Kim Kong est, comme attendu, une comédie jubilatoire vilipendant les débordements absurdes d’un tyran totalement fou dans un régime totalitaire, mais elle est, bien plus encore, une merveilleuse ode à la création cinématographique.
A force d’enchaîner les blockbusters d’action à la Luc Besson, Mathieu Stannis est devenu un cinéaste désabusé. Il va paradoxalement retrouver l’inspiration et le goût de créer, sous le joug du tyran, parce que le vrai cinéma est une question de « vie ou de mort ». Comment créer sous la contrainte ? Qu’est-ce que le cinéma ? Tels sont les questions ontologiques de ce conte sur le 7e art où François Truffaut figure dans le rôle de la bonne fée. Une véritable leçon de cinéma !
« I Love Dick » se demande quel est le rôle du désir dans la création
I Love Dick, nouvelle pépite de Jill Soloway (Transparent), est l’adaptation du roman épistolaire et manifeste féministe éponyme de Chris Kraus. L’histoire suit les aventures de Chris (Kathryn Hahn), réalisatrice indépendante new-yorkaise qui suit son mari, Silvere (Griffin Dunne), à Marfa, à la fois coin perdu et « pourri » au beau milieu du désert texan et épicentre « branché » de la contre-culture américaine.
Sylvère, écrivain, y entame une résidence pour « penser l’holocauste », sous le mentorat de Dick, l’homme qui va fasciner Chris.
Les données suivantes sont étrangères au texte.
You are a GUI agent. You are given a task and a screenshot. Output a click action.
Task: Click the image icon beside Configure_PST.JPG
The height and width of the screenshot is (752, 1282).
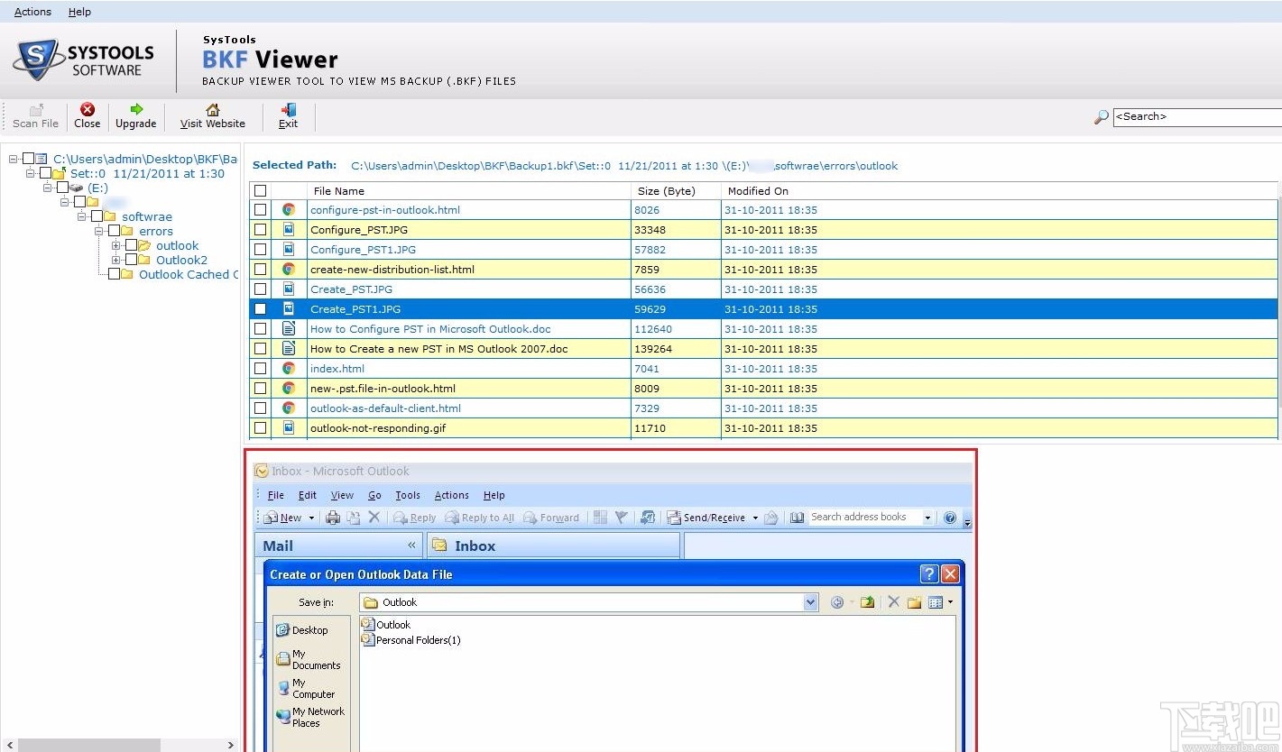point(289,229)
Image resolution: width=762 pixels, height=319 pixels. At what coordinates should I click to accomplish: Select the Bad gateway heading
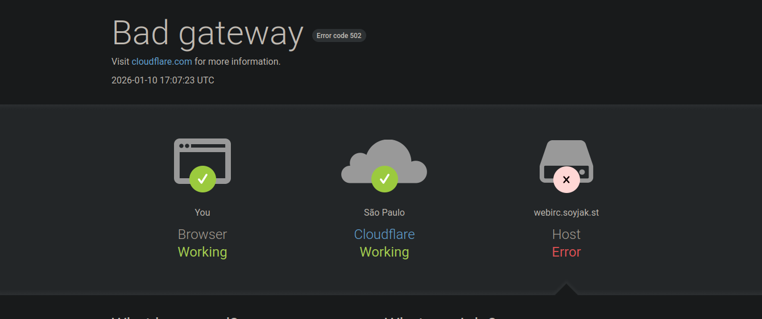[208, 33]
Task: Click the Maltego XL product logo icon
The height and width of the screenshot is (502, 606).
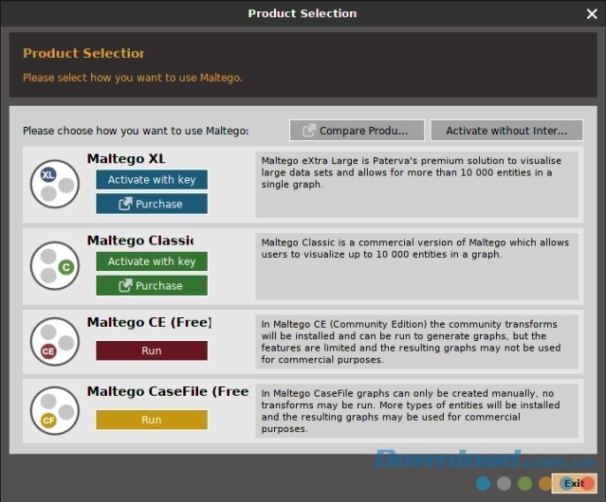Action: pos(55,184)

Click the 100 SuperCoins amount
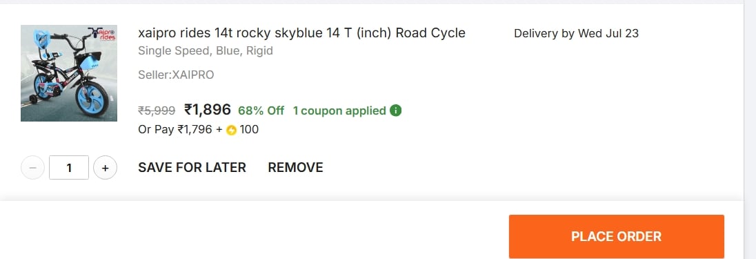point(249,130)
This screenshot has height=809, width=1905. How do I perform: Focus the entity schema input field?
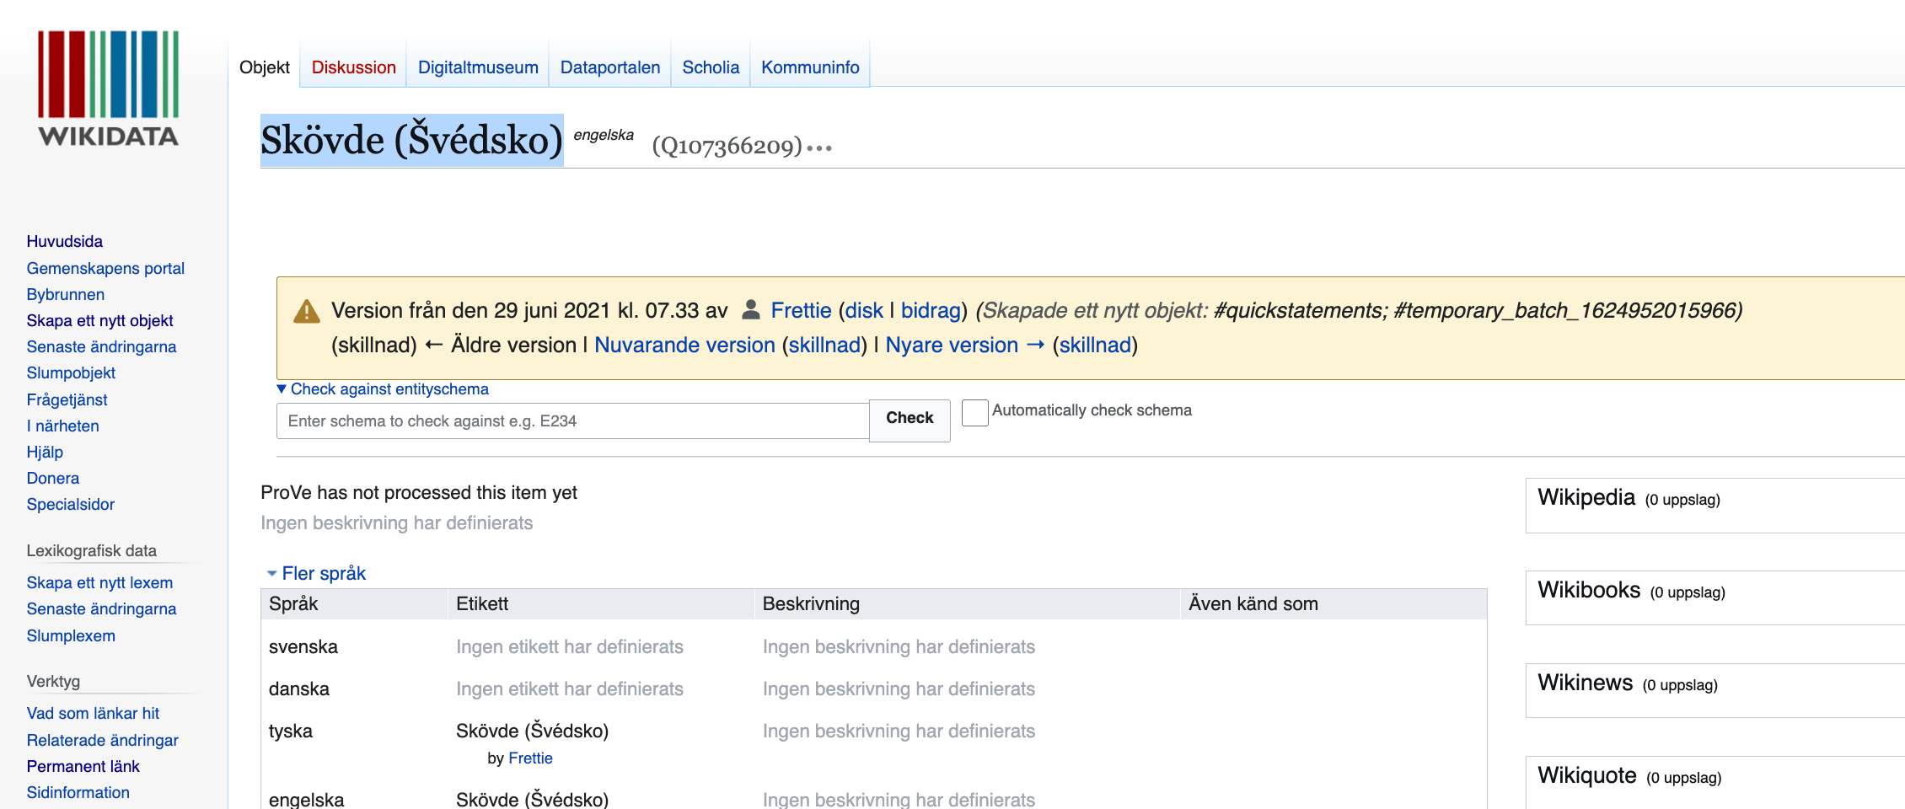(x=572, y=421)
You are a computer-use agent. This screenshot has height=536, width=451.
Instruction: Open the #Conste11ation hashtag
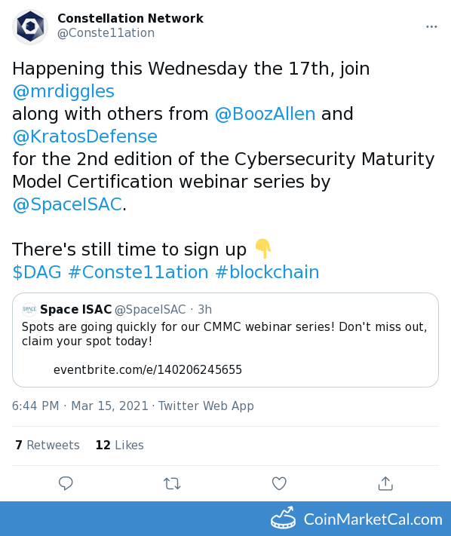click(139, 272)
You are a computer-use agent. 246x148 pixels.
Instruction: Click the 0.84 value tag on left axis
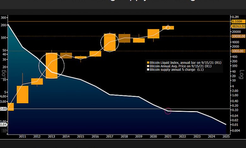click(3, 125)
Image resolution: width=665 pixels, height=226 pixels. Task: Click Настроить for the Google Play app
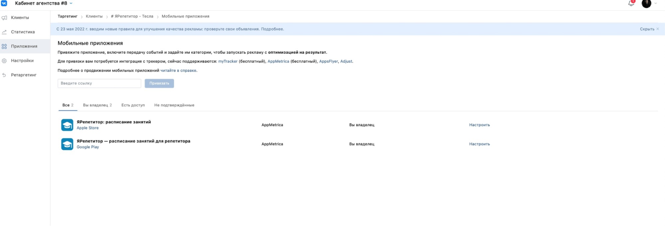[x=479, y=144]
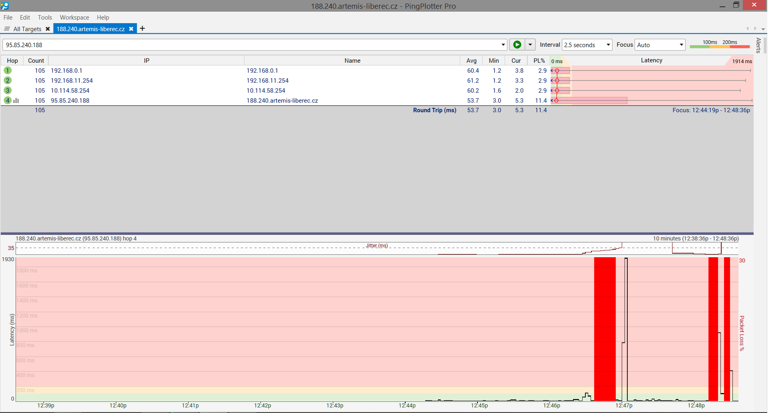Click the green start trace play button

517,45
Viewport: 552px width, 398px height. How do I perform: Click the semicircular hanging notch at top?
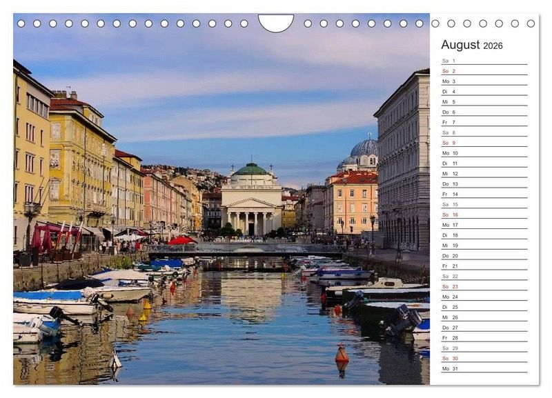point(275,22)
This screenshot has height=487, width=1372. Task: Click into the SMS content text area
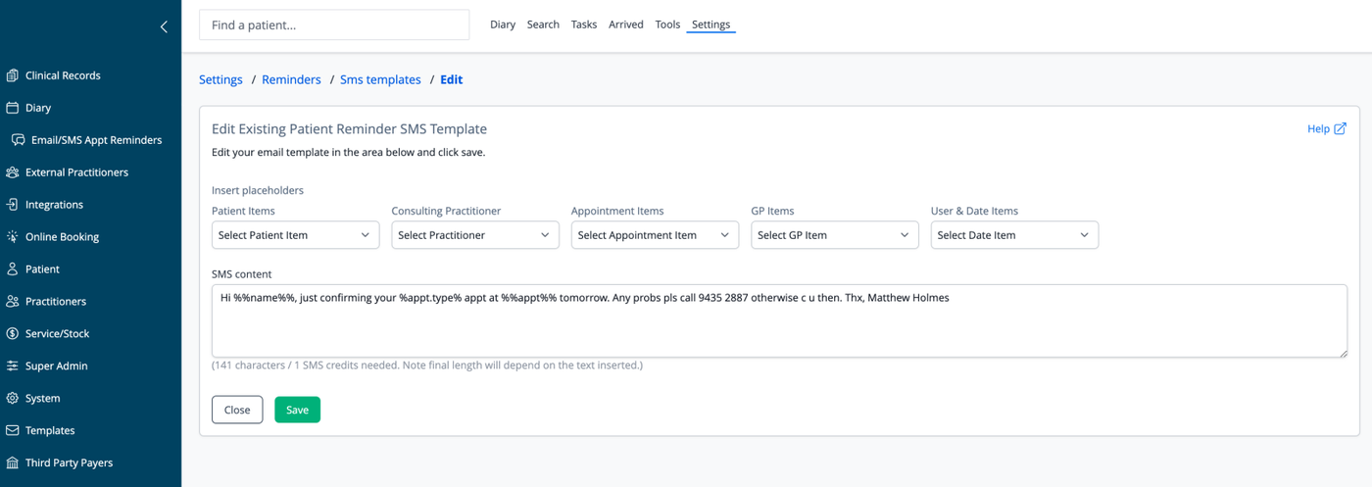pyautogui.click(x=779, y=321)
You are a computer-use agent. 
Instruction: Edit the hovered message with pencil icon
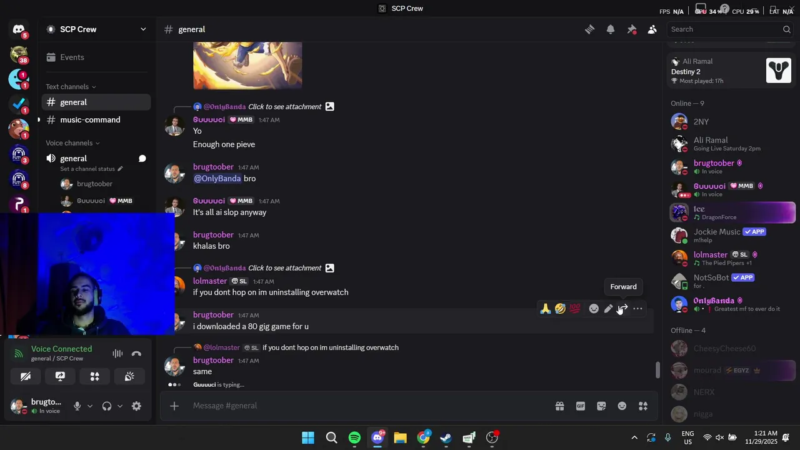click(609, 309)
Dès le premier regard posé sur ce cow-boy viril, arrogant, ténébreux et charismatique campé par Kevin Bacon, Dick (qui désigne en anglais le diminutif de Richard et le terme argotique « bite ») devient l’objet de tous les fantasmes de la réalisatrice.
Le vrai Dick, non fantasmé, (« real dick » veut dire « connard » en anglais) s’avère être misogyne : « La plupart des films faits par des femmes ne sont pas si bons », lance-t-il à la cinéaste lors d’une conversation. Sally Potter, Jane Campion et Chantal Akerman, lui rétorque-t-elle.
Méprisée par l’objet de son désir, la réalisatrice va, afin de canaliser son « obsession », faire de Dick, l’objet de son nouveau projet artistique, une autofiction. I Love Dick érige ainsi le désir sexuel comme vecteur sine qua non de la création.
« Feud : Bette and Joan » questionne le poids du statut de star
aLa nouvelle série d’anthologie de Ryan Murphy (Nip/Tuck, Glee, American Horror Story) s’intitule « Feud », « querelle » en anglais et met en scène met en scène les rivalités légendaires qui ont défrayé la chronique.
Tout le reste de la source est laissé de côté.